Die vorliegende Streitschrift gegen den Verfassungspatriotismus will dieses Versäumnis der freien und gleichen Bürger beheben durch die Bilanzierung von Kosten und Nutzen der freiheitlich-demokratischen Grundordnung. Sie prüft die Leistungen eines politischen Gemeinwesens, das Freiheit, Gleichheit, Eigentum, Menschenwürde, Demokratie und Sozialstaat auf seine Fahnen geschrieben hat. Die Antworten auf die Frage nach dem Gebrauchswert der staatlichen Ordnung fallen freilich ein wenig anders aus als in den üblichen Festtagsreden. Anders auch als die gängige linke Gesellschaftskritik, welche die schlechte Verfassungswirklichkeit des Sozialstaatsabbaus, der ungleichen Vermögensverteilung oder der menschenverachtenden Praxis des Asylrechts als Verstoß gegen Buchstaben und Geist der Verfassung ansieht und alle sozialen Mißstände auf nicht eingelöste Verfassungsversprechen oder auf ein Zuwenig an Freiheit, Gleichheit, Sozialstaat und Demokratie zurückzuführen pfl egt. So wird der indirekte Arbeitszwang gegen Arbeitslose als Verstoß gegen das Grundrecht der Berufsfreiheit und die Menschenwürde angeprangert, die Höhe der Hartz-IV-Regelsätze als gravierende Verletzung des Prinzips echter Sozialstaatlichkeit. Die linken Kritiker erklären sich die Benachteiligung der Frauen bei der Höhe der Löhne und Gehälter und der berufl ichen Aufstiegsmöglichkeiten aus einer immer noch nicht vollständig verwirklichten Gleichberechtigung. In der hohen Selektivität des deutschen Schulsystems erblicken sie einen Verstoß gegen das Prinzip der Chancengleichheit. Kurzum: Sämtliche für negativ erachtete Erscheinungsformen der real existierenden freiheitlichen Gesellschaft werden nicht den Prinzipien der freiheitlich-demokratischen Grundordnung angelastet.

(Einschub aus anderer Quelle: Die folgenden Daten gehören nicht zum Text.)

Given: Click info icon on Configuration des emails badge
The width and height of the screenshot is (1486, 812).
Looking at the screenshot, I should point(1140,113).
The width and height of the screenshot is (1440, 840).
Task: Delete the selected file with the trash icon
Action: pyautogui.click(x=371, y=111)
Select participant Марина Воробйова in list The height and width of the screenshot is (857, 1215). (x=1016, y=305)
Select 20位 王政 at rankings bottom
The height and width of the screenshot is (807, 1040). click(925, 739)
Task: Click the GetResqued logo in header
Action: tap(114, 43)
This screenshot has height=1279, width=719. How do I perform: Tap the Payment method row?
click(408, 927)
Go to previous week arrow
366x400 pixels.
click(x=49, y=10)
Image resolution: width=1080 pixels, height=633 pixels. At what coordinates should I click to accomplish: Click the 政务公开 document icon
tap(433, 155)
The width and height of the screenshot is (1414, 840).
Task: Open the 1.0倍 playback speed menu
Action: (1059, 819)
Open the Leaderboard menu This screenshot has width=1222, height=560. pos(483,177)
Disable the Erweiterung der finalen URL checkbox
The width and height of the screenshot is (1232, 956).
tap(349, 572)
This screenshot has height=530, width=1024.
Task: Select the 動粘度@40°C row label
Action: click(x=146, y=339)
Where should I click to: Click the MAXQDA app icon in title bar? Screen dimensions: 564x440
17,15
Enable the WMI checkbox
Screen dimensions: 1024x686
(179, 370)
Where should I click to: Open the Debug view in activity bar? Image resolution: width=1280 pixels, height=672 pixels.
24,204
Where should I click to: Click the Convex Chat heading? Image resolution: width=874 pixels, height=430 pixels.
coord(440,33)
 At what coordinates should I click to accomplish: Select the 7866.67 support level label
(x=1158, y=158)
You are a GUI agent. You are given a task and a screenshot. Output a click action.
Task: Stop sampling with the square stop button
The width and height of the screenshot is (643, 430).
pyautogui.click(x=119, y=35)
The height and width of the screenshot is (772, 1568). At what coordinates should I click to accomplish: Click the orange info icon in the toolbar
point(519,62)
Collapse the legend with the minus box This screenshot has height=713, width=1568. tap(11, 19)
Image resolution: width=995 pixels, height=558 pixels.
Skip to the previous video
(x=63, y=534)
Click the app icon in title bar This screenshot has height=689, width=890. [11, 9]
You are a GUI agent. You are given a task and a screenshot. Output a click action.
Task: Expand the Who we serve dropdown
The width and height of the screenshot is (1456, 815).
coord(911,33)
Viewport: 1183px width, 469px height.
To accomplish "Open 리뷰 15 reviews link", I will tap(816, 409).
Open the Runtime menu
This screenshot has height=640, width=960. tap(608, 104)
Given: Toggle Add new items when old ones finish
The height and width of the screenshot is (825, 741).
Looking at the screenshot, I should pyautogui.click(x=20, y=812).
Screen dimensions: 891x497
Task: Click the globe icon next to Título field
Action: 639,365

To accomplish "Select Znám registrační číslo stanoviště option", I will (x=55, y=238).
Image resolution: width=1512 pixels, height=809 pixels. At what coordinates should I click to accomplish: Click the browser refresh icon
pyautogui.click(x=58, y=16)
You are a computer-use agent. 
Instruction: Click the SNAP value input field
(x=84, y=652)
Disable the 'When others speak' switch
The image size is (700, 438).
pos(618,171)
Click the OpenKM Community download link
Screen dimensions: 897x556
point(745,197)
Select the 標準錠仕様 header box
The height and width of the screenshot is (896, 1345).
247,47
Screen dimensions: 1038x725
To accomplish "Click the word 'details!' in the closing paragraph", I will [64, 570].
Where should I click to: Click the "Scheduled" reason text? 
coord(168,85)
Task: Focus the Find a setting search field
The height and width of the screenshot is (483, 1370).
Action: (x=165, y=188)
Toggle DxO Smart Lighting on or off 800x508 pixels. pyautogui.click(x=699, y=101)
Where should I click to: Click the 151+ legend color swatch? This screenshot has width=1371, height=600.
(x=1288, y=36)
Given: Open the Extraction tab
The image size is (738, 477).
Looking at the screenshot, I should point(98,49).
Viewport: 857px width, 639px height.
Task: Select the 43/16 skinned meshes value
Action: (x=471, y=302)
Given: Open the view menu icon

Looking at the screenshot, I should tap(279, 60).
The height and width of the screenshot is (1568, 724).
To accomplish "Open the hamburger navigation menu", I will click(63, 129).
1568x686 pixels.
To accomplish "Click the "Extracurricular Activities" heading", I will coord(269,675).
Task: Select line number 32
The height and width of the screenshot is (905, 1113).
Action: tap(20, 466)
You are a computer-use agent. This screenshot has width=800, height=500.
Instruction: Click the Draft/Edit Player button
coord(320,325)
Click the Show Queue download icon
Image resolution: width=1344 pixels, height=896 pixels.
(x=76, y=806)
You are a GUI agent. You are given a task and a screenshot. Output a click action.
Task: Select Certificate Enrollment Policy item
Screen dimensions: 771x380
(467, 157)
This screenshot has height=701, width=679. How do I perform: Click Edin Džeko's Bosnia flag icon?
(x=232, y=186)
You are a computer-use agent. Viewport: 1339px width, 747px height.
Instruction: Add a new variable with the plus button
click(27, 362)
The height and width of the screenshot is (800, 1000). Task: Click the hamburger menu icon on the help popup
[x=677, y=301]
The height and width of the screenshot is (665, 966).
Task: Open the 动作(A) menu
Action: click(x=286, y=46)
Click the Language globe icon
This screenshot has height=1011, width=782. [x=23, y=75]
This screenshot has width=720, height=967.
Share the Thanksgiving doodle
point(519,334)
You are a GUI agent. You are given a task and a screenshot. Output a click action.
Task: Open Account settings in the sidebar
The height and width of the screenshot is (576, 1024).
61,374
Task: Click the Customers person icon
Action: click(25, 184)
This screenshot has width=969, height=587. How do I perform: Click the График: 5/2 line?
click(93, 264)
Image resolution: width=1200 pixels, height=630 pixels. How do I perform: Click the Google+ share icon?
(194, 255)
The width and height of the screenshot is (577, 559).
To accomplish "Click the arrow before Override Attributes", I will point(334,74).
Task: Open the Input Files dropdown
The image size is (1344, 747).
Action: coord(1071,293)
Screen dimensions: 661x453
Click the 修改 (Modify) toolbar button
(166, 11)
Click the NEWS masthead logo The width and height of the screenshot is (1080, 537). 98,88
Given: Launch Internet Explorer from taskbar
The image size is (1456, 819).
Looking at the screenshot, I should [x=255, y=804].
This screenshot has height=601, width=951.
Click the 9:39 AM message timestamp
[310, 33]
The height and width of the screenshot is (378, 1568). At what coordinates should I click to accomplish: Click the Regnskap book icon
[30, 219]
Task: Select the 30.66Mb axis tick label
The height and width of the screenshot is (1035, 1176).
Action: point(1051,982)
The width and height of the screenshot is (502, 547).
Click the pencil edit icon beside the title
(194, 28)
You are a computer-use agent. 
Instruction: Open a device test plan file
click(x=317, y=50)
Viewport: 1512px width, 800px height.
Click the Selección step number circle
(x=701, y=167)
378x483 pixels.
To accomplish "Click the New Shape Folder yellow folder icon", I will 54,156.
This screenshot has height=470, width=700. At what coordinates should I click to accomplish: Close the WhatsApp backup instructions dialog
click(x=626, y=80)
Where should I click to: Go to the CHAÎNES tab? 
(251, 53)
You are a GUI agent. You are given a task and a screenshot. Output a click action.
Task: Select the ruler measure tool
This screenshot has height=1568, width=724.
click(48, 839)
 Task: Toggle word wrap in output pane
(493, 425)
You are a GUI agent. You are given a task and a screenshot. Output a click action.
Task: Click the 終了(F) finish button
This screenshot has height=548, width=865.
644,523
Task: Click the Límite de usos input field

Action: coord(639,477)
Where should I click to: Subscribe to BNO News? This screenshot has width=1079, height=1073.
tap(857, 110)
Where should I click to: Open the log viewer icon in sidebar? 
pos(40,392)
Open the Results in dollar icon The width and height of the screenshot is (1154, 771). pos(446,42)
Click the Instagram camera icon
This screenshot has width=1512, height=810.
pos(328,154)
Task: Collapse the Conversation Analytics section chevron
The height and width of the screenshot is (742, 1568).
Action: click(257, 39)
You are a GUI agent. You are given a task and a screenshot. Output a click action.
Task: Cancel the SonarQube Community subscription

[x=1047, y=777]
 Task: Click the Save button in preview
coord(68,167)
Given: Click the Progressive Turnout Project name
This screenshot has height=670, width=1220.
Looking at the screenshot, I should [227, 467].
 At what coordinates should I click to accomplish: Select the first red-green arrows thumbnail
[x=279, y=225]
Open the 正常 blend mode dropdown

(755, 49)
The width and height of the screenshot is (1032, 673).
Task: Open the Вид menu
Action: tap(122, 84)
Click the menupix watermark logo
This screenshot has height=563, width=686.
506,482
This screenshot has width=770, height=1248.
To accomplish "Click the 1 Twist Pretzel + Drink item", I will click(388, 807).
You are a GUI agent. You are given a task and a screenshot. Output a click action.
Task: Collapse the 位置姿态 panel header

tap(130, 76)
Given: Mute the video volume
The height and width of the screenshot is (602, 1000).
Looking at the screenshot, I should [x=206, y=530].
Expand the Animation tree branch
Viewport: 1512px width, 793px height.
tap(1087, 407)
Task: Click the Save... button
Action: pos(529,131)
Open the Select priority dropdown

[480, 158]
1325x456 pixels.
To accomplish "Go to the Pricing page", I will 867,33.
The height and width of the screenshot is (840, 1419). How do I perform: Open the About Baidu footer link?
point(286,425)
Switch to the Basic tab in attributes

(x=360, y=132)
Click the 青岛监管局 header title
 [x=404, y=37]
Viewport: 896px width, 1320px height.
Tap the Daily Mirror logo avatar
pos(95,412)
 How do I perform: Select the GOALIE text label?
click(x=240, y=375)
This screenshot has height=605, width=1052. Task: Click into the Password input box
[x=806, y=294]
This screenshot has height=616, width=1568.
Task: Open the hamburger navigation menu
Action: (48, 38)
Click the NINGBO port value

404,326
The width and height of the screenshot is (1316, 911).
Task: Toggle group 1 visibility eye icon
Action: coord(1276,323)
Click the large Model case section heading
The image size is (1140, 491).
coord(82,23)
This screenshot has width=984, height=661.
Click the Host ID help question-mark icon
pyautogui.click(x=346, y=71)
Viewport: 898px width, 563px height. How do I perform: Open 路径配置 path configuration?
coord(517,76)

Stattdessen wird die soziale Wirklichkeit als Abweichungstatbestand von den ideellen Vorgaben der Verfassung eingestuft. Die patriotisch-affirmative Leistung eines solchen Kritikwesens, das die soziale Welt des Grundgesetzes im Namen ihrer angeblich besseren Möglichkeiten beurteilt, besteht darin, der staatlichen Grundordnung einen generellen Freispruch für alle sozialen Skandale zu erteilen, die auf ihrem Boden existieren. Die Kritik der sozialen Wirklichkeit im Namen des Grundgesetzes stellt die Verfassung selbst außerhalb jeglicher Kritik. Diese erscheint umgekehrt als positive Grundlage fortschrittlich-kapitalismuskritischer sozialer Bewegungen.
Nicht zuletzt deshalb richtet die Studie ihr besonderes Augenmerk auf die loyalitätsstiftenden und -fördernden Elemente der Verfassung, die alten und neuen verfassungsrechtlichen Hoffnungsträger der politischen Linken: die Sozialpflichtigkeit des Eigentums, die Sozialisierungsklausel, die Staatsaufgaben des Umwelt- und des Arbeitsschutzes, die Einrichtungen des Sozialstaates einschließlich der sozialen Grundrechte, die Zulassung der Gewerkschaften, das allgemeine Wahlrecht und die demokratischen Rechte der Meinungs- und Versammlungsfreiheit.